### YOUR OBJECTIVE:
In the copy, leave out the pictures and repeat all records exactly.

### DATA FOR THIS TASK:
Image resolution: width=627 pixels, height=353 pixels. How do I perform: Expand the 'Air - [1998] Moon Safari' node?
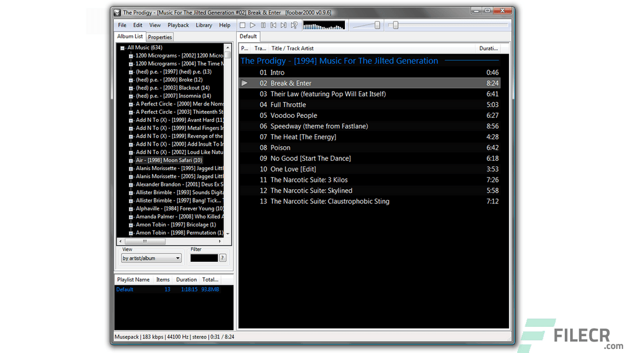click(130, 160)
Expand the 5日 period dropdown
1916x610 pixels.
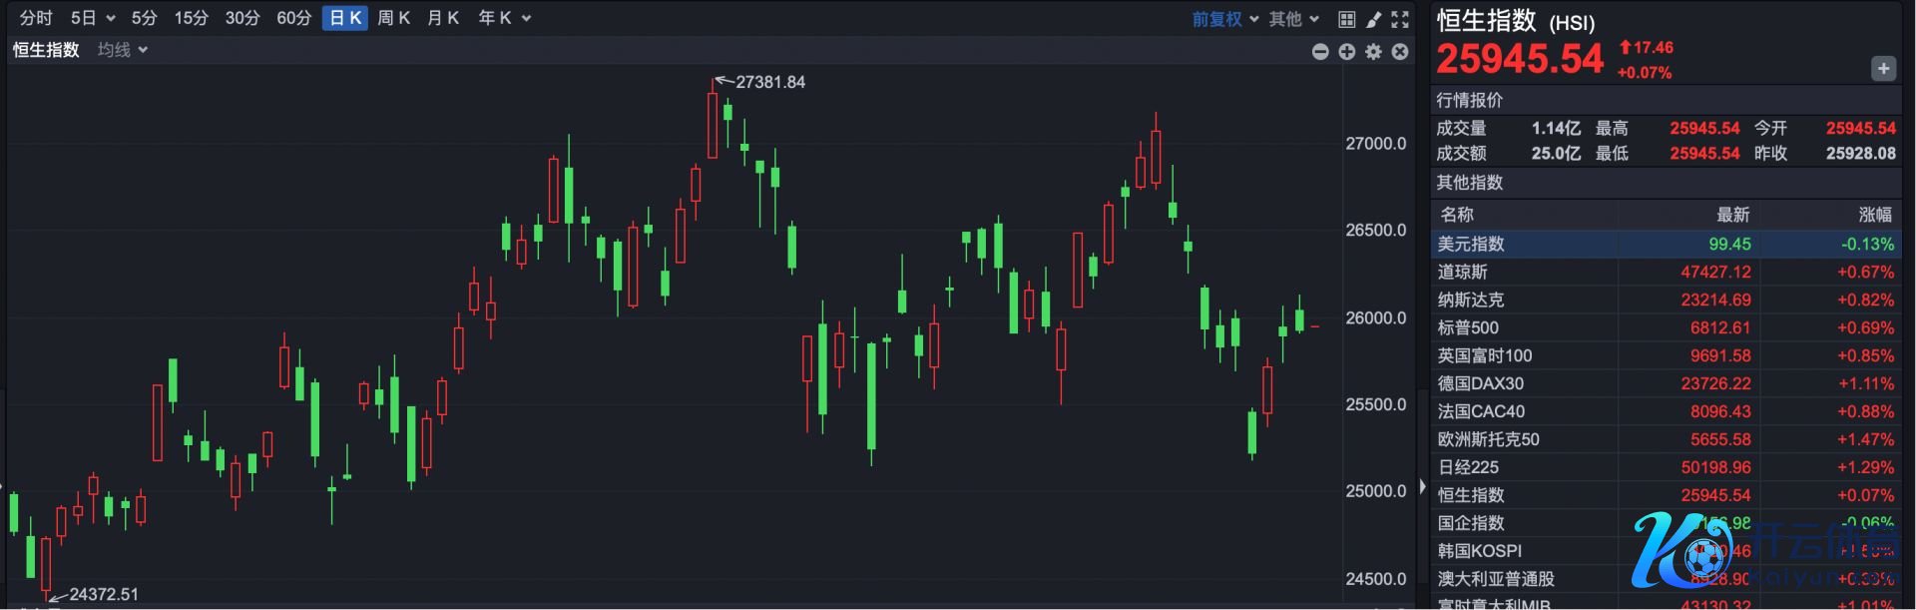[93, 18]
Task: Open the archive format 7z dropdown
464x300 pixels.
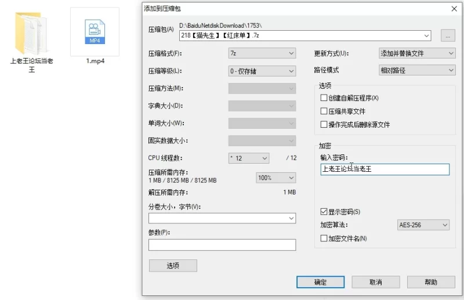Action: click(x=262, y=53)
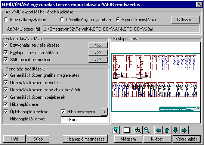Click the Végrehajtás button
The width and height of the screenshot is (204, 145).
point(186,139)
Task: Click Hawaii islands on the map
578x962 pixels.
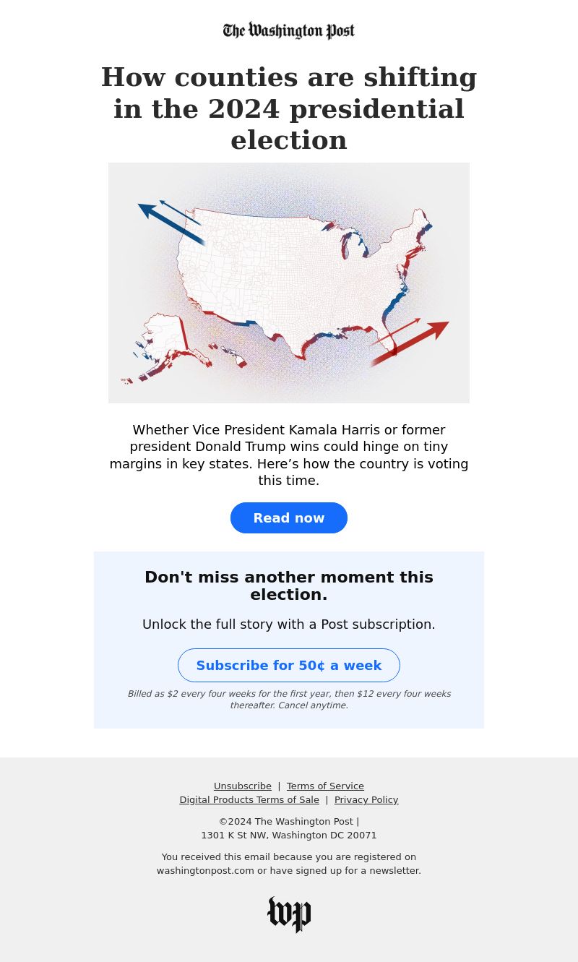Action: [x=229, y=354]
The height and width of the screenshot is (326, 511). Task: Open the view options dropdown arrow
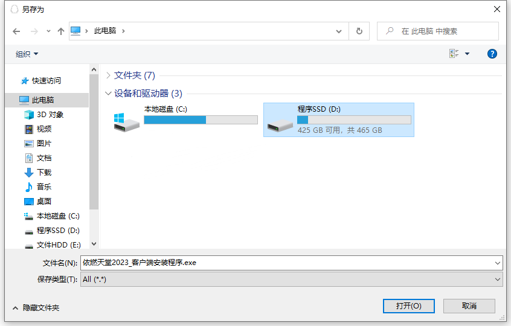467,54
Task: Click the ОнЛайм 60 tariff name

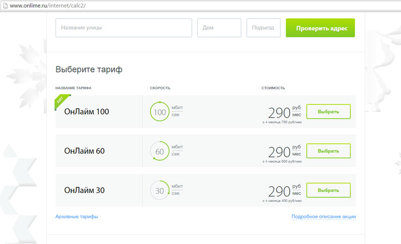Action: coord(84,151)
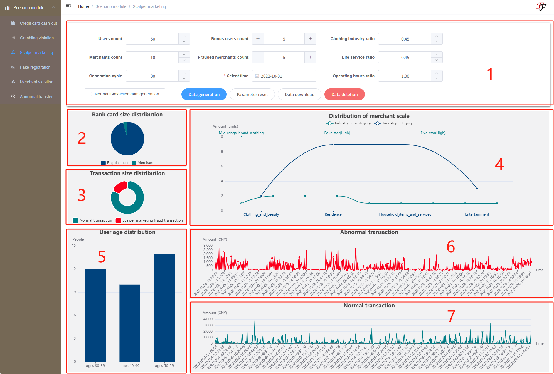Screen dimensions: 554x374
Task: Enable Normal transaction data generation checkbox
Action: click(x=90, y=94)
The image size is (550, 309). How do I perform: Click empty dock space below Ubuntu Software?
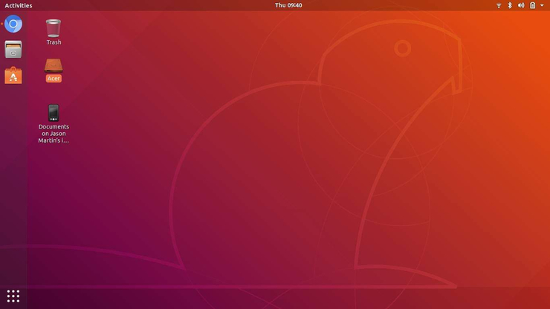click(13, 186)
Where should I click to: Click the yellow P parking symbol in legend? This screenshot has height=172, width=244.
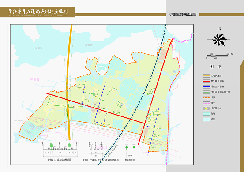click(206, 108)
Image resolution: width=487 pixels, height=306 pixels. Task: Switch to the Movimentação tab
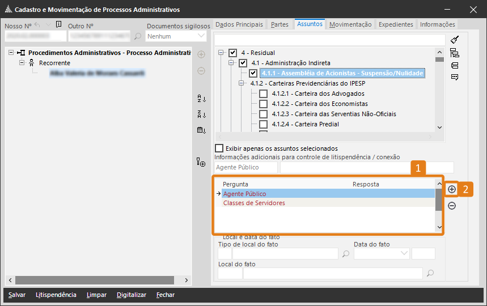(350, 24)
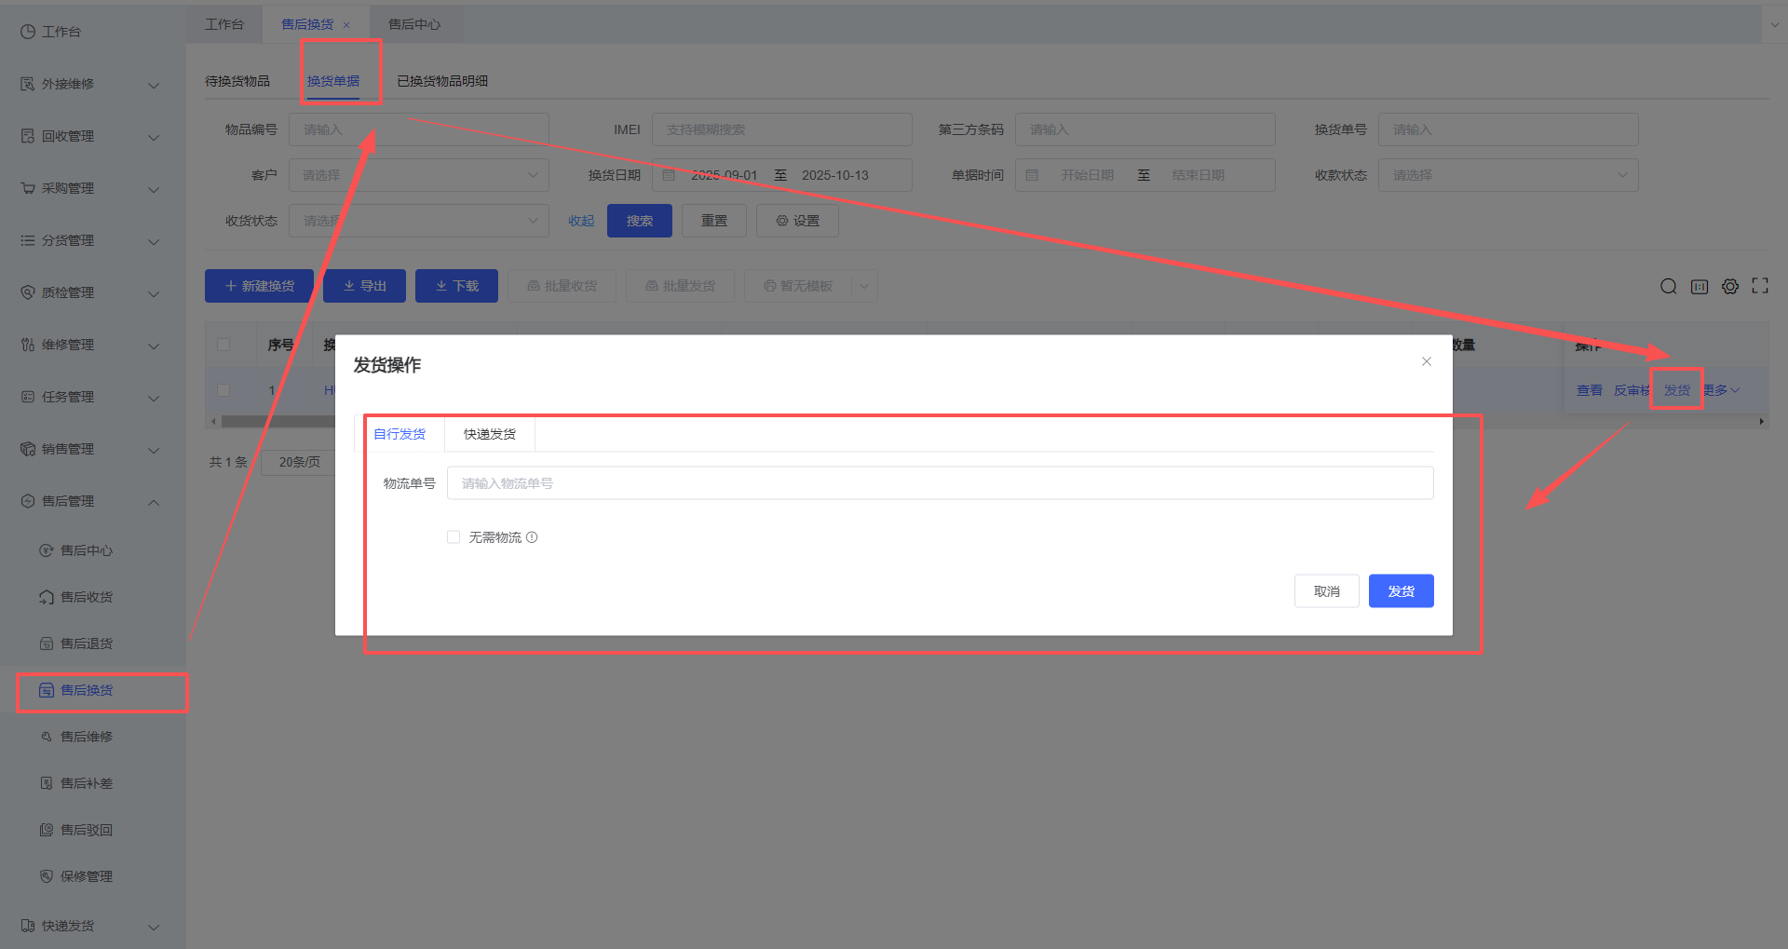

### EXERCISE SOLUTION:
Image resolution: width=627 pixels, height=353 pixels. How do I perform: Expand the 'Air - [1998] Moon Safari' node?
click(130, 160)
Expand the 5日 period dropdown
1916x610 pixels.
[93, 18]
Task: Open the archive format 7z dropdown
464x300 pixels.
Action: click(x=262, y=53)
Click the Végrehajtás button
The width and height of the screenshot is (204, 145).
point(186,139)
Task: Click Hawaii islands on the map
578x962 pixels.
Action: [x=229, y=354]
The height and width of the screenshot is (326, 511). Task: Open the view options dropdown arrow
467,54
Task: Click the ОнЛайм 60 tariff name

Action: coord(84,151)
Screen dimensions: 554x374
Task: Enable Normal transaction data generation checkbox
Action: click(x=90, y=94)
The image size is (550, 309). How do I perform: Click empty dock space below Ubuntu Software?
click(13, 186)
Where should I click to: Click the yellow P parking symbol in legend? This screenshot has height=172, width=244.
click(206, 108)
Image resolution: width=487 pixels, height=306 pixels. Task: Switch to the Movimentação tab
(350, 24)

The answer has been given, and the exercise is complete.